Judges Cite Supreme Rulings, Still Block NIH Indirect Costs Cap
The NIH’s attempt to cap indirect research cost reimbursement rates remains blocked.
Wesley Lapointe/The Washington Post via Getty Images
A federal appeals court is keeping in place the ban on the National Institutes of Health’s attempt to cap indirect research cost reimbursement rates for universities and researchers who receive its grant money.
The decision preserves institutions’ access to billions of dollars for annual expenses, such as lab costs and patient safety, which are not easily connected to specific projects. The NIH negotiates individual reimbursement rates with each institution, but a cap would change that and limit funding. U.S. District Court of Massachusetts judge Angel Kelley first blocked the rate cap last February, and it has remained blocked since.
Heather Pierce, senior director of science policy for the Association of American Medical Colleges—part of a panoply of groups, universities and states that sued to stop the cap—noted that “at all stages, from Feb. 10 on, the courts have maintained that NIH cannot implement that change.”
In their unanimous decision Monday upholding the block, three First Circuit Court of Appeals judges cited Supreme Court rulings in other lawsuits last year over the NIH’s termination of thousands of grants and the Education Department’s nixing of more than 100 grants for teacher and school leader recruitment and training. In both preliminary Supreme Court decisions, a slim majority of the justices said litigation over canceled contracts likely needed to go through the Court of Federal Claims and that regular district courts likely lacked legal jurisdiction.
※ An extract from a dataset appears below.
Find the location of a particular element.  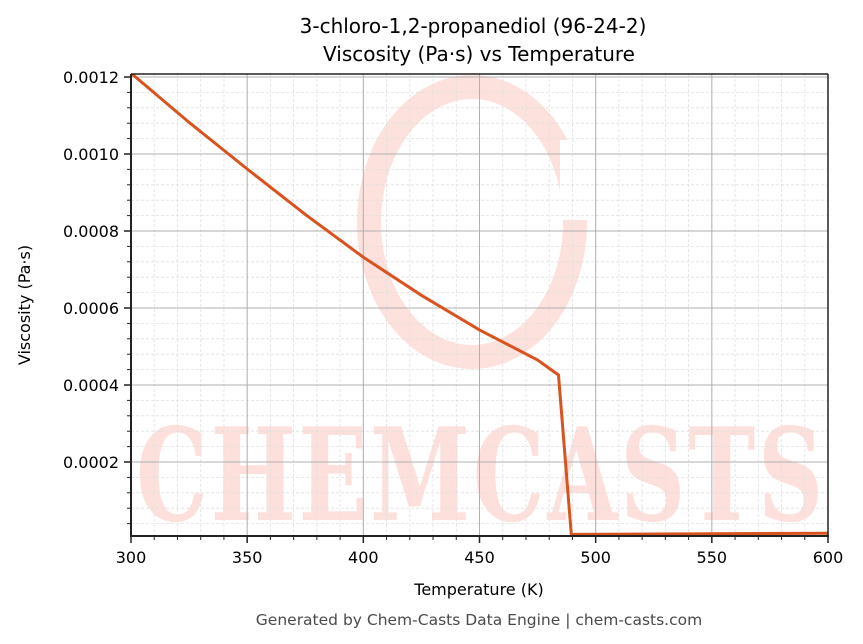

But in last year’s ruling about the NIH’s grant terminations, Justice Amy Coney Barrett wrote in a majority decision that a district court likely did have jurisdiction to rule that the NIH’s guidance, upon which it based the grant cancellations, was illegal. The First Circuit reasoned Monday that the NIH’s blocked attempt to cap the indirect cost reimbursement rate at 15 percent is a policy like that guidance.
“Justice Barrett’s concurrence in that case plainly distinguishes between challenges to agency-wide policies, which belong in district court, and challenges to the withholding of contractually awarded funds that result from those policies, which belong in the [Court of Federal Claims],” First Circuit judge Kermit V. Lipez wrote for the appeals court.
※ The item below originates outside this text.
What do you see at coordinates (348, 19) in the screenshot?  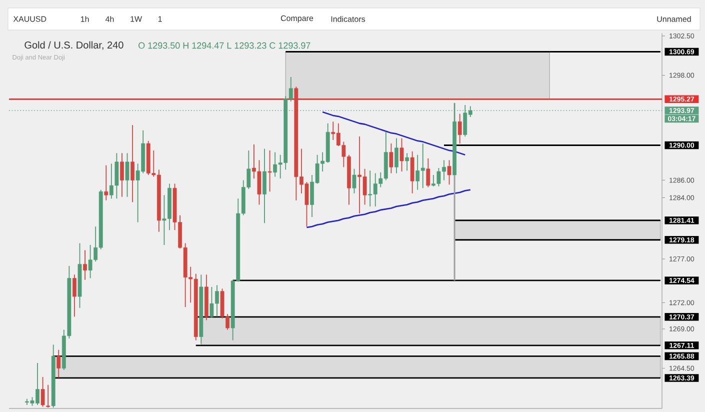 I see `text: Indicators` at bounding box center [348, 19].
Having concluded that the district court had jurisdiction to make its ruling, the appeals court decided to uphold its ruling. It said a complicated appropriations act rider that Congress has repeatedly re-enacted limits the NIH’s freedom to cap indirect cost rates.
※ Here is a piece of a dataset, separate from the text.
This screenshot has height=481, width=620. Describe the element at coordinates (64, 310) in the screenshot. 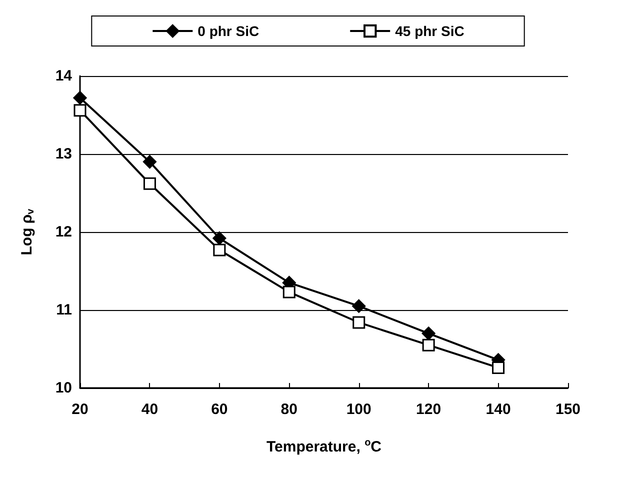

I see `y-tick-label: 11` at that location.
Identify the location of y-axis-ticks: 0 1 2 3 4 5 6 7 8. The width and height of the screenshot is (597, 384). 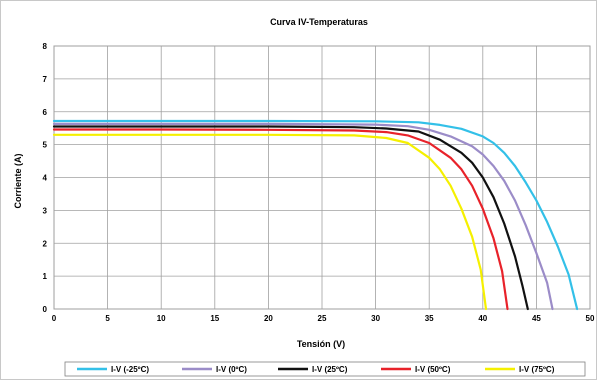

“Per NIH’s own public statement on Twitter, the Supplemental Guidance’s displacement of negotiated rates would lead to $4 billion in annual savings,” Lipez wrote. “That is, NIH’s imposition of a 15% indirect cost reimbursement rate would lead it to withhold $4 billion.”
A spokesperson for the Health and Human Services Department, which includes the NIH, said the department had no comment.